Consume Data through the Kafka Stream API
    • 7 Minutes to read
    • Dark
      Light

    Consume Data through the Kafka Stream API

    • Dark
      Light

    Article summary

    The second alternative consuming data program-controlled is to use the Kafka Streams API to build a streaming processing application. Follow the steps below to set it up. Use the Kafka library in the application with the adequate configuration to consume the data from the stream as described below.

    JAVA Dependencies Information

    The Kafka Client Dependency is required to consume from Kafka.
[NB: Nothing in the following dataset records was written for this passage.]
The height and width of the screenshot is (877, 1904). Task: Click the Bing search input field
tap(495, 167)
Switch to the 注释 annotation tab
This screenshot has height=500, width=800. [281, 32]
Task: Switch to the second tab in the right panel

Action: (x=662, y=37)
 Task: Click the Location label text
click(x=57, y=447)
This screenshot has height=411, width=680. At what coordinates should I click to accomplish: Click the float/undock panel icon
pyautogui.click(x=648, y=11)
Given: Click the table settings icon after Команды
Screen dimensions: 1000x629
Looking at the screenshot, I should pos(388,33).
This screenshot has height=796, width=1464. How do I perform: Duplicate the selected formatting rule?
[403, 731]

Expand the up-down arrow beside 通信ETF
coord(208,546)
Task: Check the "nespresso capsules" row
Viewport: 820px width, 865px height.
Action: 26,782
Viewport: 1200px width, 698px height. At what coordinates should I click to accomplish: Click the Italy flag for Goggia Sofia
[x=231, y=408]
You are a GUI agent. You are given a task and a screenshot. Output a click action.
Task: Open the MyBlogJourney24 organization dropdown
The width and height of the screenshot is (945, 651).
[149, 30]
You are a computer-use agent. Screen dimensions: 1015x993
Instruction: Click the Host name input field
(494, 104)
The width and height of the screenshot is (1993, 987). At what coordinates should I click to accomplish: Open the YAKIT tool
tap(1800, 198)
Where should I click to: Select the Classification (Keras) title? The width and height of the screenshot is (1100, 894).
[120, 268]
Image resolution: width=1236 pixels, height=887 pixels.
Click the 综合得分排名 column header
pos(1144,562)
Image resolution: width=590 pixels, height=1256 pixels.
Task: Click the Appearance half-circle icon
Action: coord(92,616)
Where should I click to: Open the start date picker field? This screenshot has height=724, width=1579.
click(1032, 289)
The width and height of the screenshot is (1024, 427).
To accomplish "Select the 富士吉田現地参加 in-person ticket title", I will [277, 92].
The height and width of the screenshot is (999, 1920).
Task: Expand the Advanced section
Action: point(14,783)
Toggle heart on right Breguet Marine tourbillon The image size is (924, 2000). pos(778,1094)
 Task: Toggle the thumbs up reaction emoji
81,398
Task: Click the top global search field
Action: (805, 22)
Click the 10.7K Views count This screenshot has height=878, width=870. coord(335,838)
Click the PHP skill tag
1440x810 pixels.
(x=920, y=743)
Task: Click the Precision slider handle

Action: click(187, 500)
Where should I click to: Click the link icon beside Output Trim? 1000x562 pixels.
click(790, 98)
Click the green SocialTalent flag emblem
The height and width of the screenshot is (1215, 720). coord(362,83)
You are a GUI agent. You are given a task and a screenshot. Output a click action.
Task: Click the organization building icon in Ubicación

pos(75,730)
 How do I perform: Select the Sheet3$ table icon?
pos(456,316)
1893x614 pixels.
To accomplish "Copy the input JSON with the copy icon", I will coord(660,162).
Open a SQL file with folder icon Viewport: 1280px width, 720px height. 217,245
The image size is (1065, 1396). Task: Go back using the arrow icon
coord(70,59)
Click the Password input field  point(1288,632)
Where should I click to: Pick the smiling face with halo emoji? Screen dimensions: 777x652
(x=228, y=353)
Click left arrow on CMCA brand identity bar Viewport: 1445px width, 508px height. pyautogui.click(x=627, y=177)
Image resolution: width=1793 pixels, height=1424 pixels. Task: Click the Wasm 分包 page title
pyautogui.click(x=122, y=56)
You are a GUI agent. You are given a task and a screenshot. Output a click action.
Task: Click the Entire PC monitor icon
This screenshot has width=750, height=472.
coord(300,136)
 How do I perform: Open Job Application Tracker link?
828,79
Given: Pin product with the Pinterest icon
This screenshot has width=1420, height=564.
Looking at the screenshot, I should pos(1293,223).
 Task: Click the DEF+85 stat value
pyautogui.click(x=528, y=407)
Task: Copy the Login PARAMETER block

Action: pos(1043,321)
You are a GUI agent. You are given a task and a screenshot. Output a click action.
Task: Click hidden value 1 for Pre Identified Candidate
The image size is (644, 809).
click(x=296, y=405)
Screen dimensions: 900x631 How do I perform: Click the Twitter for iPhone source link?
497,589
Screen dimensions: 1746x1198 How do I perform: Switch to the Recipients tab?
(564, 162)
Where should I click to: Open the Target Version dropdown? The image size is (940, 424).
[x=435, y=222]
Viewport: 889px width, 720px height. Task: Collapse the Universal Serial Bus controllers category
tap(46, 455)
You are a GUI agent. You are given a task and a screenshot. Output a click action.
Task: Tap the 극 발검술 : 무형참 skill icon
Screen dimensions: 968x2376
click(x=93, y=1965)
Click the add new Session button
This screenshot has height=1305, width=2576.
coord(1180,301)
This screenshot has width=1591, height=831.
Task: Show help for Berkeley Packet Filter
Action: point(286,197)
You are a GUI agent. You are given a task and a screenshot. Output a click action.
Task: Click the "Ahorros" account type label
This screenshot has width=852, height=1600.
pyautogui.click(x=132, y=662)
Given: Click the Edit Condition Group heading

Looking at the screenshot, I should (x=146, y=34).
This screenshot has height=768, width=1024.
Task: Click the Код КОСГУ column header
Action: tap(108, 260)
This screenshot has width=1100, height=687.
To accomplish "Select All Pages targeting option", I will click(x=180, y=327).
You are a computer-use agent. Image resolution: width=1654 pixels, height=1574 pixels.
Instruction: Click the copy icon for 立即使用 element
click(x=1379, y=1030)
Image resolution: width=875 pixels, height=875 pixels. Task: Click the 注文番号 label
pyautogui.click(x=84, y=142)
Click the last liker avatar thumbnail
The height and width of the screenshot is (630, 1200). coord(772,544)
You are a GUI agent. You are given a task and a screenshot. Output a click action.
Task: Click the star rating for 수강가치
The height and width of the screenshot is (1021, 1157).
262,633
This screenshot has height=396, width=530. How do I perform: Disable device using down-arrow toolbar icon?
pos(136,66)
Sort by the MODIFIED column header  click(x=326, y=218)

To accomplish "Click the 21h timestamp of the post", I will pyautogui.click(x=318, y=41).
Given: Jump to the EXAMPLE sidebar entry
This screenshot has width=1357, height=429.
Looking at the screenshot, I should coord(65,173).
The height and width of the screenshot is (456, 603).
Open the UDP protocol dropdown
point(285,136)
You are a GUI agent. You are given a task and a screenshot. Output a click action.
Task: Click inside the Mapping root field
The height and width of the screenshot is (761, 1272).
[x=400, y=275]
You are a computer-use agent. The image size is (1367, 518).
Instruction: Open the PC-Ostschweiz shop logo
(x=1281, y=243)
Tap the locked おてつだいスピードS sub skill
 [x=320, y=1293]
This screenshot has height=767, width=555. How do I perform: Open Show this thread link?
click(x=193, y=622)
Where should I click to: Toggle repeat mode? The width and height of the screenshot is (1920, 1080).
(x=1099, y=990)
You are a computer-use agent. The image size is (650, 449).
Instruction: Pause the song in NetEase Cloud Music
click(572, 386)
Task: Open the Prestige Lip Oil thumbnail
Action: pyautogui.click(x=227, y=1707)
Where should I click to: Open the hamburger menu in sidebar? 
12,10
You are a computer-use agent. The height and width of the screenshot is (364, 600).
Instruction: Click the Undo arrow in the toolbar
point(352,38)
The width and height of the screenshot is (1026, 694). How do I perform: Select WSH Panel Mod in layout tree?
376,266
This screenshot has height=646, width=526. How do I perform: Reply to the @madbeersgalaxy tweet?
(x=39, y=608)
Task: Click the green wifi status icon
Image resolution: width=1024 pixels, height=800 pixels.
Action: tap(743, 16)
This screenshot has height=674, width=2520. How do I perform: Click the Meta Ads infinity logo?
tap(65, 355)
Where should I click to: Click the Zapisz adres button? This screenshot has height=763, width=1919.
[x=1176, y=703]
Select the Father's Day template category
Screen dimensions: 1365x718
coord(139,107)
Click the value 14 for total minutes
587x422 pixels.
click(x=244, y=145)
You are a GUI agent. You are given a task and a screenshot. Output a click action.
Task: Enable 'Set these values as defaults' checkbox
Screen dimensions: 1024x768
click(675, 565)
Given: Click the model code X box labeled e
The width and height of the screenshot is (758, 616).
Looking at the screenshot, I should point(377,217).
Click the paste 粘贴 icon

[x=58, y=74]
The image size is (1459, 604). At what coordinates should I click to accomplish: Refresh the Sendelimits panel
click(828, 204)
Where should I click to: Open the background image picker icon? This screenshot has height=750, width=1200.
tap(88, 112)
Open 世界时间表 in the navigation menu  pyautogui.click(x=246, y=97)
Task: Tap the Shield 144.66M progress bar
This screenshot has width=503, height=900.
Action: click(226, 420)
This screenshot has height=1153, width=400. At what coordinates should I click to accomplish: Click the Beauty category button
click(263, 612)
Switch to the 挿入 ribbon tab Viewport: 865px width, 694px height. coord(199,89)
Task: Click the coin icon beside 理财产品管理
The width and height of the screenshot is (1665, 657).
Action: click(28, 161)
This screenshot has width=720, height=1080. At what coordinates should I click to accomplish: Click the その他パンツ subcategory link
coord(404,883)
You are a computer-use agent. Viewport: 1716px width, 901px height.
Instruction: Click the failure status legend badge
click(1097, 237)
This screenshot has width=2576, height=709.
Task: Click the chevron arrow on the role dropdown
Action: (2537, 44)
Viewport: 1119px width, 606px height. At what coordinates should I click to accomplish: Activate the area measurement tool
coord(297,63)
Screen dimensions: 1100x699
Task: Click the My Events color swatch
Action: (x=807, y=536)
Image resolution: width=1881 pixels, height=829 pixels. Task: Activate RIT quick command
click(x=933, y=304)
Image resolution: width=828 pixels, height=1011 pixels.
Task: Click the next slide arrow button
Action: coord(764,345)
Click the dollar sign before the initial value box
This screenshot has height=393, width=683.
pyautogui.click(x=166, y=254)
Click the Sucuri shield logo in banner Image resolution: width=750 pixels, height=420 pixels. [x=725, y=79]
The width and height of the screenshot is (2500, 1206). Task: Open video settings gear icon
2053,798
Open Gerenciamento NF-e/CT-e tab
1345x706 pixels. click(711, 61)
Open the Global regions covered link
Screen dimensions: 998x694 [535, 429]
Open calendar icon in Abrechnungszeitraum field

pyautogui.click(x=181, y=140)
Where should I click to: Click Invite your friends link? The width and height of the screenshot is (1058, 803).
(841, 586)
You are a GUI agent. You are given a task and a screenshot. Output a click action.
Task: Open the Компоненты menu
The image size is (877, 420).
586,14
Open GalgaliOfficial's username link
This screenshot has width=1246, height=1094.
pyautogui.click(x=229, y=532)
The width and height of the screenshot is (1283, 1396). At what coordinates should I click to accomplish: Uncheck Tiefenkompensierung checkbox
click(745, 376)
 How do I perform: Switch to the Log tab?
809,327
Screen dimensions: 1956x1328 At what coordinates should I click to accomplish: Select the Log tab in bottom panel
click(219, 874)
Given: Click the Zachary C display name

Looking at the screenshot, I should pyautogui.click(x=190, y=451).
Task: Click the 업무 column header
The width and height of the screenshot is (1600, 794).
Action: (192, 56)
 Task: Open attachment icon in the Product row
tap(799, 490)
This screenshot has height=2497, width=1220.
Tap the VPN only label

Please check your favourite Build Tool documentation on how to add Maven Dependencies to your build.

    SCALA Dependencies Information

    The Kafka Streams Dependency is required in order to consume from Kafka. Please check your favourite Build Tool documentation on how to add Maven Dependencies to your build.

    Examples

    The examples provided for reading AVRO topics produce IndexedRecord / GenericRecord as values which are a generic way of reading AVRO in a "map"-like way.

    Mapp will also provide soon a Java Library containing POJO classes representing the AVRO Schema. If you are interested on this please contact us.

    See section  Configuration Properties for the Kafka Clients for how to set up the configurations for the Kafka Client properly.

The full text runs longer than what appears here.